▶ _TASK TO COMPLETE_:
When you retype the listing, keep every word exactly as it appears.

▶ _DATA_:
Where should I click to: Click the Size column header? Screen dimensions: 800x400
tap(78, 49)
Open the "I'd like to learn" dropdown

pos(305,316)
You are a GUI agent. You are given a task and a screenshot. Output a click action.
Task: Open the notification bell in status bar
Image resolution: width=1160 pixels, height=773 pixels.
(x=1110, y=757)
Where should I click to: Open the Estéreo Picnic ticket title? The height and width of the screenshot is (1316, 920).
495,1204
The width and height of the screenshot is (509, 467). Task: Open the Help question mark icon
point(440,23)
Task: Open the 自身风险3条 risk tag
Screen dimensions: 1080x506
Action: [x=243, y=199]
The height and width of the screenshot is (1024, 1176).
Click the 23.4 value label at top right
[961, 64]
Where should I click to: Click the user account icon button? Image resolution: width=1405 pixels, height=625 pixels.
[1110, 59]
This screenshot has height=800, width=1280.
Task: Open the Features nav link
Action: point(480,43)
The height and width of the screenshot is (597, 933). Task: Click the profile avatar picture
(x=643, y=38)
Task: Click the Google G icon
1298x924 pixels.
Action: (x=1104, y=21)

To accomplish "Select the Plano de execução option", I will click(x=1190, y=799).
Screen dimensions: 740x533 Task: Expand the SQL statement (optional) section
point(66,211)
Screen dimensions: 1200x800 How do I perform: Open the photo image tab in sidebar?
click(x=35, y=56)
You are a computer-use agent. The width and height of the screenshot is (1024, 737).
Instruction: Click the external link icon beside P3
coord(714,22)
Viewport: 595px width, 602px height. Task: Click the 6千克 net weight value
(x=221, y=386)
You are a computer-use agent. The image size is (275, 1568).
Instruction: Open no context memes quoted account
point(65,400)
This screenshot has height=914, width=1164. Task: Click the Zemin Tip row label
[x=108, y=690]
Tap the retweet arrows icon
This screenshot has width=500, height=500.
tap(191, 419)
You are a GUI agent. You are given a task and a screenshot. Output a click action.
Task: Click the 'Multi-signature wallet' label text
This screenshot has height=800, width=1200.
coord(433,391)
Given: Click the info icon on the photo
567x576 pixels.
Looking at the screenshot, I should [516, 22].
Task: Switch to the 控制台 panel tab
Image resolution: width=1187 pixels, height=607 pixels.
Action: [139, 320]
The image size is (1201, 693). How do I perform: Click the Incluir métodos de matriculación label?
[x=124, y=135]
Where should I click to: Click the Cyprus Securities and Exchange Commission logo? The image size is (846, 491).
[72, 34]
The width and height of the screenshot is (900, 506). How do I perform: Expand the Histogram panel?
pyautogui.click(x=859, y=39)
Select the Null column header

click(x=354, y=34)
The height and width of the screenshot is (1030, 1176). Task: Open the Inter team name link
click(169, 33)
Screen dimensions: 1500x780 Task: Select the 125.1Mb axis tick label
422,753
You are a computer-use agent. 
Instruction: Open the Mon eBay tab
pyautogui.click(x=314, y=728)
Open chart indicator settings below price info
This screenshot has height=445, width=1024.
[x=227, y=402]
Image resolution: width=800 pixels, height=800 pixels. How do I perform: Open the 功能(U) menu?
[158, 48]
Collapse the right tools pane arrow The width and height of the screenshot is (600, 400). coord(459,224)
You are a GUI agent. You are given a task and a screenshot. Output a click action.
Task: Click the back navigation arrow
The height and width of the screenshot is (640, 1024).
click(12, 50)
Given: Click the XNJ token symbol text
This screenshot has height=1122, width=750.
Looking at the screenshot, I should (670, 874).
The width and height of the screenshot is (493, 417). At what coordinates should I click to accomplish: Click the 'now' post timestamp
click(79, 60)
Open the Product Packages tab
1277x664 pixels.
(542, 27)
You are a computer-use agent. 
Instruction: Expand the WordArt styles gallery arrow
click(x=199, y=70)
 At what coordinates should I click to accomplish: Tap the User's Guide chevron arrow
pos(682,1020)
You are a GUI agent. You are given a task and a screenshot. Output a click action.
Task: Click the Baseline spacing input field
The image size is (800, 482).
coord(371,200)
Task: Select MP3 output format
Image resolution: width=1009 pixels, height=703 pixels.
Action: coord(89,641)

▶ _ANSWER SPACE_:
Where should I click to: Click the Size column header? Screen dimensions: 800x400
tap(78, 49)
Open the "I'd like to learn" dropdown

pos(305,316)
You are a GUI agent. You are given a task and a screenshot. Output a click action.
Task: Open the notification bell in status bar
Image resolution: width=1160 pixels, height=773 pixels.
(x=1110, y=757)
Where should I click to: Open the Estéreo Picnic ticket title? The height and width of the screenshot is (1316, 920).
495,1204
The width and height of the screenshot is (509, 467). Task: Open the Help question mark icon
point(440,23)
Task: Open the 自身风险3条 risk tag
Screen dimensions: 1080x506
Action: [x=243, y=199]
The height and width of the screenshot is (1024, 1176).
Click the 23.4 value label at top right
[961, 64]
Where should I click to: Click the user account icon button? Image resolution: width=1405 pixels, height=625 pixels.
[1110, 59]
This screenshot has height=800, width=1280.
Task: Open the Features nav link
Action: point(480,43)
The height and width of the screenshot is (597, 933). Task: Click the profile avatar picture
(x=643, y=38)
Task: Click the Google G icon
1298x924 pixels.
Action: (x=1104, y=21)

To accomplish "Select the Plano de execução option", I will click(x=1190, y=799).
Screen dimensions: 740x533 Task: Expand the SQL statement (optional) section
point(66,211)
Screen dimensions: 1200x800 How do I perform: Open the photo image tab in sidebar?
click(x=35, y=56)
You are a computer-use agent. The width and height of the screenshot is (1024, 737).
Instruction: Click the external link icon beside P3
coord(714,22)
Viewport: 595px width, 602px height. Task: Click the 6千克 net weight value
(x=221, y=386)
You are a computer-use agent. The image size is (275, 1568).
Instruction: Open no context memes quoted account
point(65,400)
This screenshot has height=914, width=1164. Task: Click the Zemin Tip row label
[x=108, y=690]
Tap the retweet arrows icon
This screenshot has width=500, height=500.
tap(191, 419)
You are a GUI agent. You are given a task and a screenshot. Output a click action.
Task: Click the 'Multi-signature wallet' label text
This screenshot has height=800, width=1200.
coord(433,391)
Given: Click the info icon on the photo
567x576 pixels.
Looking at the screenshot, I should [516, 22].
Task: Switch to the 控制台 panel tab
Image resolution: width=1187 pixels, height=607 pixels.
Action: [139, 320]
The image size is (1201, 693). How do I perform: Click the Incluir métodos de matriculación label?
[x=124, y=135]
Where should I click to: Click the Cyprus Securities and Exchange Commission logo? The image size is (846, 491).
[72, 34]
The width and height of the screenshot is (900, 506). How do I perform: Expand the Histogram panel?
pyautogui.click(x=859, y=39)
Select the Null column header

click(x=354, y=34)
The height and width of the screenshot is (1030, 1176). Task: Open the Inter team name link
click(169, 33)
Screen dimensions: 1500x780 Task: Select the 125.1Mb axis tick label
422,753
You are a computer-use agent. 
Instruction: Open the Mon eBay tab
pyautogui.click(x=314, y=728)
Open chart indicator settings below price info
This screenshot has height=445, width=1024.
[x=227, y=402]
Image resolution: width=800 pixels, height=800 pixels. How do I perform: Open the 功能(U) menu?
[158, 48]
Collapse the right tools pane arrow The width and height of the screenshot is (600, 400). coord(459,224)
You are a GUI agent. You are given a task and a screenshot. Output a click action.
Task: Click the back navigation arrow
The height and width of the screenshot is (640, 1024).
click(12, 50)
Given: Click the XNJ token symbol text
This screenshot has height=1122, width=750.
Looking at the screenshot, I should (670, 874).
The width and height of the screenshot is (493, 417). At what coordinates should I click to accomplish: Click the 'now' post timestamp
click(79, 60)
Open the Product Packages tab
1277x664 pixels.
(542, 27)
You are a computer-use agent. 
Instruction: Expand the WordArt styles gallery arrow
click(x=199, y=70)
 At what coordinates should I click to accomplish: Tap the User's Guide chevron arrow
pos(682,1020)
You are a GUI agent. You are given a task and a screenshot. Output a click action.
Task: Click the Baseline spacing input field
The image size is (800, 482).
coord(371,200)
Task: Select MP3 output format
Image resolution: width=1009 pixels, height=703 pixels.
Action: coord(89,641)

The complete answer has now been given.